**EXCERPTED TEXT**
################
Political party in Bolivia

Conscience of the Fatherland (Conciencia de Patria, abbreviated CONDEPA) was a populist political party in Bolivia in the late 20th and early 21st centuries. The party was led by Carlos Palenque.

==Goals==
CONDEPA was founded in Tiwanaku on September 21, 1988. The party was primarily based in the La Paz Department.

CONDEPA was the first major party in Bolivia that appealed to the cultural identity of the Aymaras, the indigenous majority of the country. It borrowed katarista symbols and used the wiphala flag. Palenque often used references to Aymara culture in his campaigns.

==Election history==
The party won strong support amongst urban poor, amongst Aymaras that had migrated to the urban centres.

CONDEPA lost the mayoral post of La Paz in 1995.

At the time of the 1999 elections the CONDEPA was a party in crisis. It was discredited by having entered into Hugo Banzer's government. The party had suffered the death of its leader Carlos Palenque, and divisions had erupted amongst his successors. Moreover, the influence of the mass media connected to the party had decreased significantly. As the party lost the municipal contest in El Alto in these elections, it lost its last remaining political stronghold in the country.

Ahead of the 2002 general election, CONDEPA launched Nicolás Valdivia as its presidential candidate and Esperanza Huanca as vice-presidential candidate. CONDEPA lost all of its 22 seats in the Congress of Bolivia in the elections. The implosion of CONDEPA enabled the nascent Movement for Socialism to gain a wide following amongst indigenous urban poor. CONDEPA-Patriotic Movement lost its registration at the National Electoral Court shortly after the 2002 election.
################
**DATASET**

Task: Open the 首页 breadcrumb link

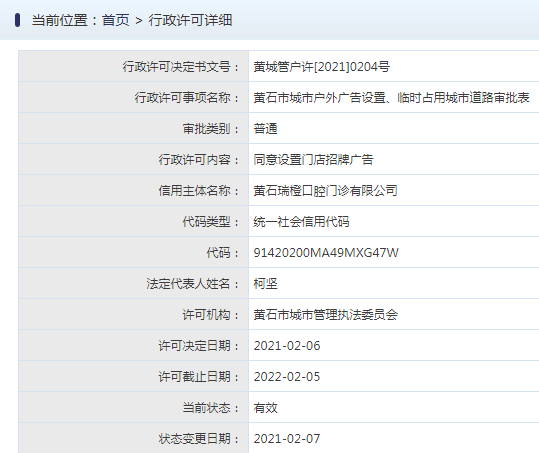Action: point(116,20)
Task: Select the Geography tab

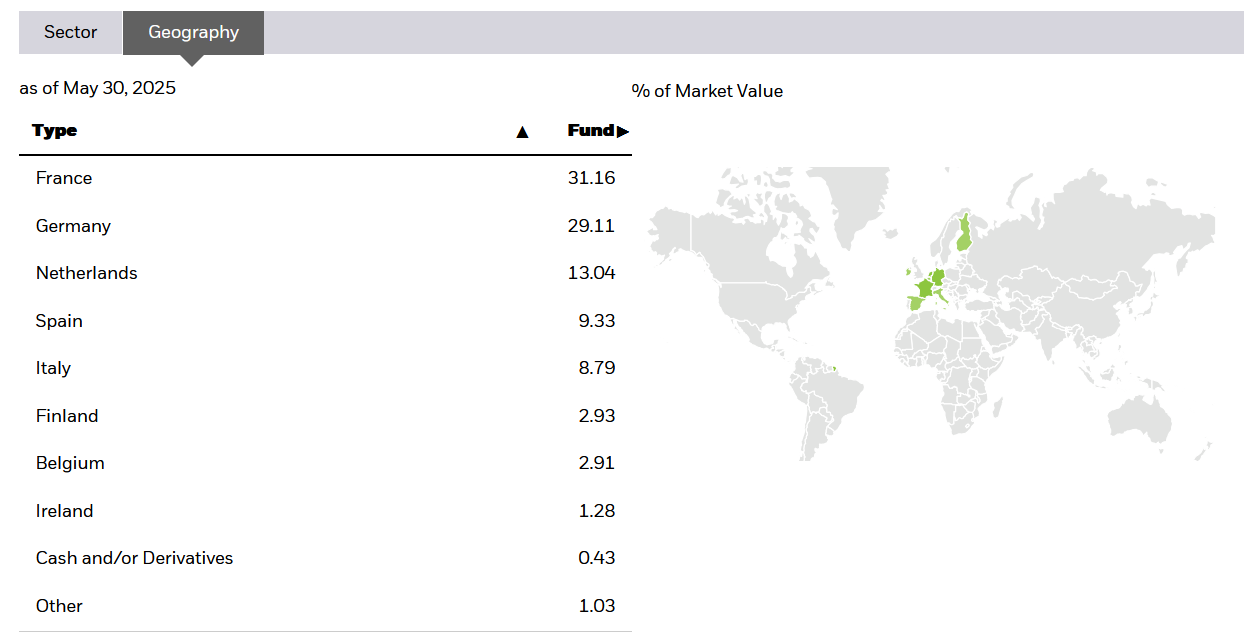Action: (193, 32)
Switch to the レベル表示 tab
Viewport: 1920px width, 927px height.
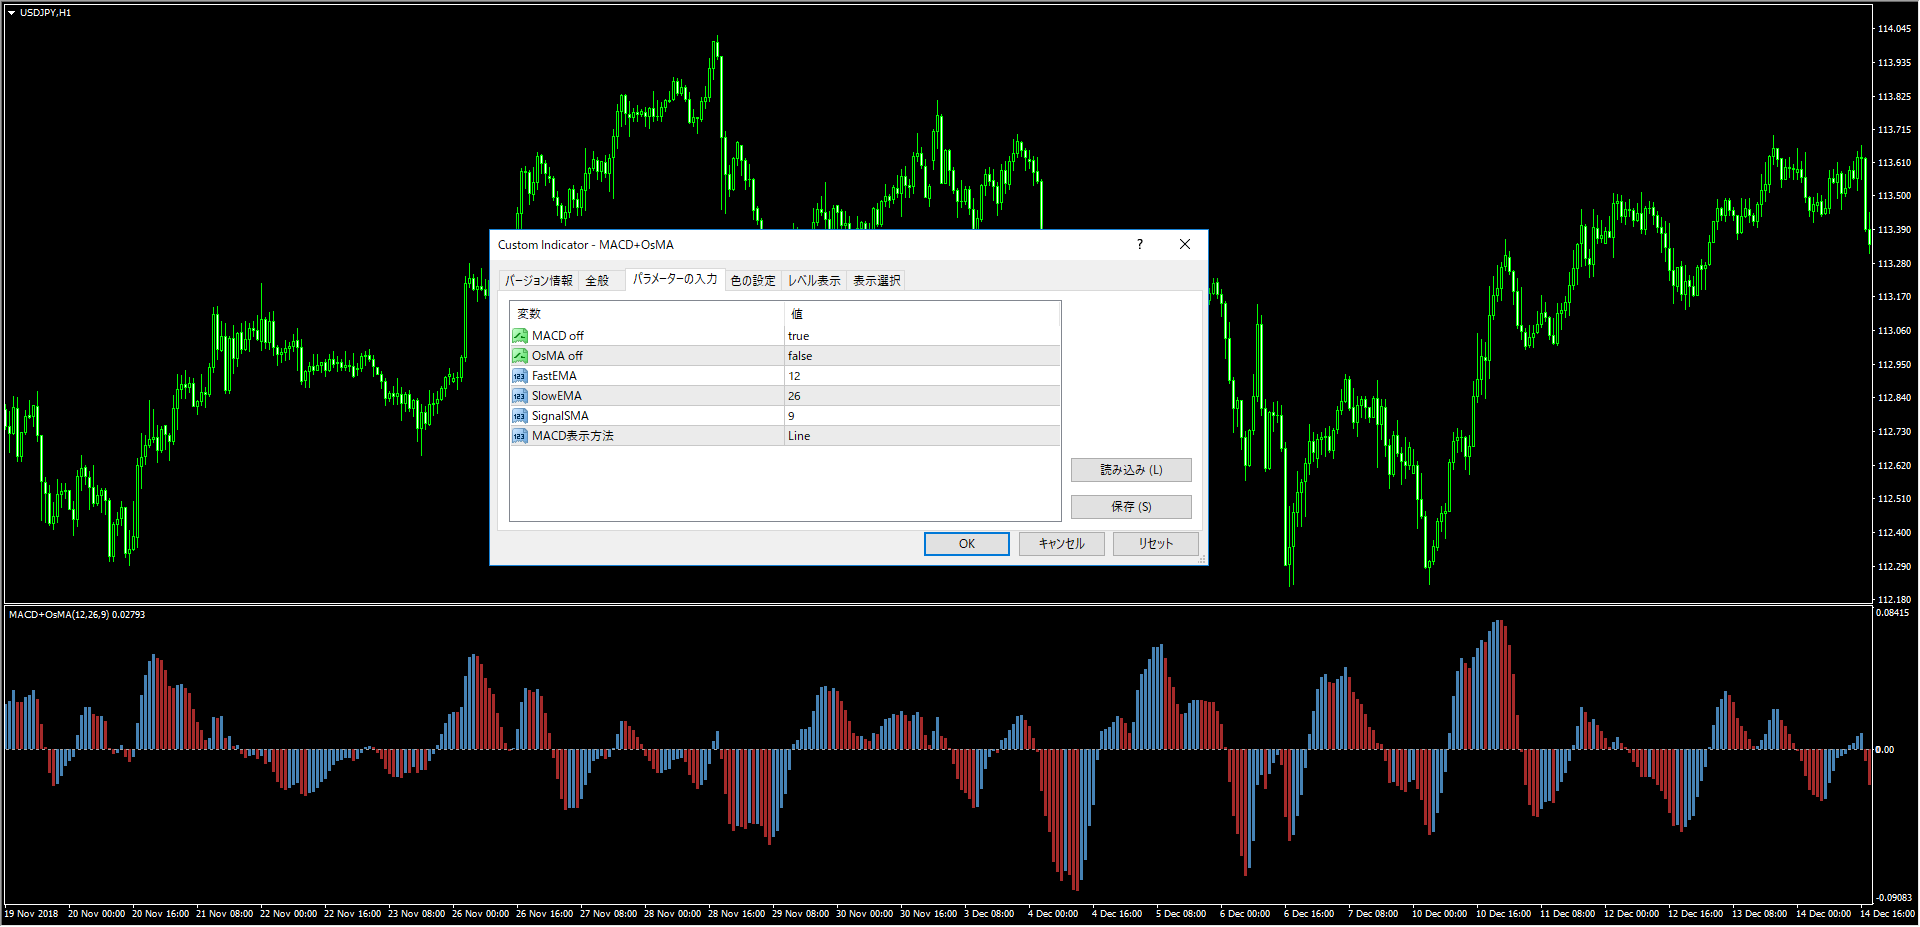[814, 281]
################
**TASK INSTRUCTIONS**
a - According to the text on CONDEPA, in what place was the party founded?
b - List every person named in the text on CONDEPA.
The records aren't needed for this.

**WRITTEN ANSWERS**
a - Tiwanaku

b - Carlos Palenque, Hugo Banzer, Nicolás Valdivia, Esperanza Huanca